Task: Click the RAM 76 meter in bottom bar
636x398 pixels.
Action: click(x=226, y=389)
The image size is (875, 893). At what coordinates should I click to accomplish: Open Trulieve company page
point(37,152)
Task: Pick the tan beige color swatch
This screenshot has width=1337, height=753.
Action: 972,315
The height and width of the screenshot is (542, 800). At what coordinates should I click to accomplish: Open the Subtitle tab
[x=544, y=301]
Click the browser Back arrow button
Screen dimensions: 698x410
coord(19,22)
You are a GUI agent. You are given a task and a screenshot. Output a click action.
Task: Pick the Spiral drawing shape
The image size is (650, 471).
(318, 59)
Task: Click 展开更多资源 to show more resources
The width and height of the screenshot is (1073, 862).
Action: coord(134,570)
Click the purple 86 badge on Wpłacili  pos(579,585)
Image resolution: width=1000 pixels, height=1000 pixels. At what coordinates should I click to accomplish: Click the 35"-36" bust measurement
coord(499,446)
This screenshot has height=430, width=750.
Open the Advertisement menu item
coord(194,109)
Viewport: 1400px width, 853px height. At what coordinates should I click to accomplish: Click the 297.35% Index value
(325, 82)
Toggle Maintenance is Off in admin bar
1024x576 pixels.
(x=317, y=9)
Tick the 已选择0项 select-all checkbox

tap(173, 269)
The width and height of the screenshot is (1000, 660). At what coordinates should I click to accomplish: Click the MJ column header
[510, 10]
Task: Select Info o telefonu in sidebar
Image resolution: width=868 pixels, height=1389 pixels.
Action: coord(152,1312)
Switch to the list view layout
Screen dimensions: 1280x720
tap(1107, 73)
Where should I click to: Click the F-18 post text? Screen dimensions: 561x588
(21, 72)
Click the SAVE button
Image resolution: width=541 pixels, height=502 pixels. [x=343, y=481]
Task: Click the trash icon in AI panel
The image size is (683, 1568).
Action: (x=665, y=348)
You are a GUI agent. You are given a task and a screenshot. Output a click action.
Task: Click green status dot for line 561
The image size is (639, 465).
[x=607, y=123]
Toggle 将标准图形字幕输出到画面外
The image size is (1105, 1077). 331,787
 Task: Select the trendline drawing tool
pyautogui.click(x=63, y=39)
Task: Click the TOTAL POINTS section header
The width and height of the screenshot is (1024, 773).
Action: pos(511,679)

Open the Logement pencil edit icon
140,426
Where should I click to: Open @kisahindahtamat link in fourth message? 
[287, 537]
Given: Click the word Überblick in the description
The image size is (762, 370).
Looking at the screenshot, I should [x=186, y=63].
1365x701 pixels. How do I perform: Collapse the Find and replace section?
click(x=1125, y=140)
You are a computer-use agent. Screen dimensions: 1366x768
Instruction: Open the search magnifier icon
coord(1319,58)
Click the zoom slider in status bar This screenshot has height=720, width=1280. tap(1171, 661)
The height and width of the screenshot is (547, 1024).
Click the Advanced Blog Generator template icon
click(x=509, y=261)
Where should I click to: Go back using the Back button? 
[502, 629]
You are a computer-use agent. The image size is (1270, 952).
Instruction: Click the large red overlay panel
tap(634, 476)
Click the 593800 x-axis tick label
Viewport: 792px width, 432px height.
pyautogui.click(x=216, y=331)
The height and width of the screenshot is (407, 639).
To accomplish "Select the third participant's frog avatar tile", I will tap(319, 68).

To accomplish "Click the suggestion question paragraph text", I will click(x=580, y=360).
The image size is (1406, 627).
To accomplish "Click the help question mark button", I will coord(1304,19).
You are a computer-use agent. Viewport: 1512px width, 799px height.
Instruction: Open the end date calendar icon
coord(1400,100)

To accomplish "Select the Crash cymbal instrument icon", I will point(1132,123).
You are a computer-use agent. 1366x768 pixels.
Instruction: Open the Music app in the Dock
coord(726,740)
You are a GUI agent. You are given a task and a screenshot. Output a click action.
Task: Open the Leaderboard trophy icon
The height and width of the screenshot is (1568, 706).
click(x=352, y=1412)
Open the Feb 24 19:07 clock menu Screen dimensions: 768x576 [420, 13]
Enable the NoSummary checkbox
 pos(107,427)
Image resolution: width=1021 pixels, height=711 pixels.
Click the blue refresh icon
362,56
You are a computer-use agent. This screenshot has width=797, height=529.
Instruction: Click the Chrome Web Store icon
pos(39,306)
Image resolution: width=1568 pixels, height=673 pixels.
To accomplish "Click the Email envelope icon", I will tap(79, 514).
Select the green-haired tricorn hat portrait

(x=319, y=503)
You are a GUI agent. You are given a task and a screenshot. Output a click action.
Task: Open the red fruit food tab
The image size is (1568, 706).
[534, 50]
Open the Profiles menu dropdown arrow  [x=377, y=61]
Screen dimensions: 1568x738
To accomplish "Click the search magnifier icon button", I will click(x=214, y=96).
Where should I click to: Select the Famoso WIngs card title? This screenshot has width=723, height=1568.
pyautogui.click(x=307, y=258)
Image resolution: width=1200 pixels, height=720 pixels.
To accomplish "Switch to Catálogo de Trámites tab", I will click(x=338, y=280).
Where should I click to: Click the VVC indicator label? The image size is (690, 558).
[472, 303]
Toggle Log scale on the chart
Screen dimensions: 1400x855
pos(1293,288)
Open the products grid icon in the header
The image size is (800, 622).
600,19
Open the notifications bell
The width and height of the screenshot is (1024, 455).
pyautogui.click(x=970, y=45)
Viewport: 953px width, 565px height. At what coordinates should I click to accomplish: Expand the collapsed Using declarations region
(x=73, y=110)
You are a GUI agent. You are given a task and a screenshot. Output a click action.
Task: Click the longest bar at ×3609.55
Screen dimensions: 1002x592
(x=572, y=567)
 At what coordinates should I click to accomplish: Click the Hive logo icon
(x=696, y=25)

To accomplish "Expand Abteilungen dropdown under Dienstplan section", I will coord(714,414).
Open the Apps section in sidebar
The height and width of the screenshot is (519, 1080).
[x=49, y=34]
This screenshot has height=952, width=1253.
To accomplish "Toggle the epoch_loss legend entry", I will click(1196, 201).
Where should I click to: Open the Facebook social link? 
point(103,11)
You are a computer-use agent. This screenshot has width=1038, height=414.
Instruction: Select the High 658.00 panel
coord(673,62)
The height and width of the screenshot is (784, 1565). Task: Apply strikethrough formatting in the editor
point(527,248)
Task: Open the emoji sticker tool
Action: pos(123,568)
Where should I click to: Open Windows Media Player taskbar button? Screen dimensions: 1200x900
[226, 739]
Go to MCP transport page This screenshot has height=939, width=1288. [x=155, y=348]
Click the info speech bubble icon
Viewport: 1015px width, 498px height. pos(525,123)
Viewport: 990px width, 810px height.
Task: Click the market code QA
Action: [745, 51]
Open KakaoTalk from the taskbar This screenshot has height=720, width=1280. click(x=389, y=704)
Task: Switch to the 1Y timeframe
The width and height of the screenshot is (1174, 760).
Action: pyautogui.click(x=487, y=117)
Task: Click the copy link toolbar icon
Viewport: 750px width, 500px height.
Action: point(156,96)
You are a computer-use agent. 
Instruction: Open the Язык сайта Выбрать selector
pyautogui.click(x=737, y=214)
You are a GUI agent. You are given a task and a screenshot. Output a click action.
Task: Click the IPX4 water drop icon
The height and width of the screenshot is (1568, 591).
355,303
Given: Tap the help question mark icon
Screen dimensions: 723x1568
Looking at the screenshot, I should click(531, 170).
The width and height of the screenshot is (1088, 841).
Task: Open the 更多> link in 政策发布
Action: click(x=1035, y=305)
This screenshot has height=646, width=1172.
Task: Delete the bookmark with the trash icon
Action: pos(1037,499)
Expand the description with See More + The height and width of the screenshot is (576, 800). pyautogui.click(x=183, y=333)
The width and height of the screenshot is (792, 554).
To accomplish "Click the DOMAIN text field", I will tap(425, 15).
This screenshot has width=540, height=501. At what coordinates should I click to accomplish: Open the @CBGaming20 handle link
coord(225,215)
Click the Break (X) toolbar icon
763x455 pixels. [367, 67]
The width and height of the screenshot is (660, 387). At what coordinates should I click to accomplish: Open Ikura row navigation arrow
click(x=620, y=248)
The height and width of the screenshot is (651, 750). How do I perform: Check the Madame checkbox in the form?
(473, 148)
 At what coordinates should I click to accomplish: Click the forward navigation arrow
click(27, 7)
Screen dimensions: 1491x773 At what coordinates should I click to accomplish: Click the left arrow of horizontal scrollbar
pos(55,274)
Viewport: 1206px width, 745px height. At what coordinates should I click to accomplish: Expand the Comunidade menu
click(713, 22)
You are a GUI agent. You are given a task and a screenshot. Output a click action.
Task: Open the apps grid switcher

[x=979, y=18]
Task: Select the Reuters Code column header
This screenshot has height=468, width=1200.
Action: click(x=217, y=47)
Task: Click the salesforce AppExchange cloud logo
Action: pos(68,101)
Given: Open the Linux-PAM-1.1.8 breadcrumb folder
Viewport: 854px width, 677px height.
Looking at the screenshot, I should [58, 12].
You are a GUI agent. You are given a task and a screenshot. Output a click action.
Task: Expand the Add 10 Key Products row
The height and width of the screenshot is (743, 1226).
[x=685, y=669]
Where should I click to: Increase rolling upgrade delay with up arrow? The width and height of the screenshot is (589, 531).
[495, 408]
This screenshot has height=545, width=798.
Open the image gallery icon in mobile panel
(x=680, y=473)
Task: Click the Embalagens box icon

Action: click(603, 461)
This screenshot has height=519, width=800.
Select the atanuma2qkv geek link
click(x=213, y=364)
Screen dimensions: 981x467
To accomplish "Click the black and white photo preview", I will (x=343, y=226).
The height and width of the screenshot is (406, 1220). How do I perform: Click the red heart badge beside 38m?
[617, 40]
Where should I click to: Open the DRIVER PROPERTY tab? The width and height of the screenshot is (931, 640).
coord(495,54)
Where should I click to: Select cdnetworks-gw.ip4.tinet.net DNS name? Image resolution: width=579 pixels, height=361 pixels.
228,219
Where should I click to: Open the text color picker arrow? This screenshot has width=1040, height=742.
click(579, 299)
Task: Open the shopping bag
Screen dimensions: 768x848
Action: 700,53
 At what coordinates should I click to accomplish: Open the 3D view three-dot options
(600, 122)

········

■ Instructions to follow: Write out word for word only the lines from the start of the entries down to the line with "Click the browser Back arrow button", please, including both ends.

■ Exercise answer:
Task: Click the RAM 76 meter in bottom bar
636x398 pixels.
Action: click(x=226, y=389)
The image size is (875, 893). At what coordinates should I click to accomplish: Open Trulieve company page
point(37,152)
Task: Pick the tan beige color swatch
This screenshot has width=1337, height=753.
Action: 972,315
The height and width of the screenshot is (542, 800). At what coordinates should I click to accomplish: Open the Subtitle tab
[x=544, y=301]
Click the browser Back arrow button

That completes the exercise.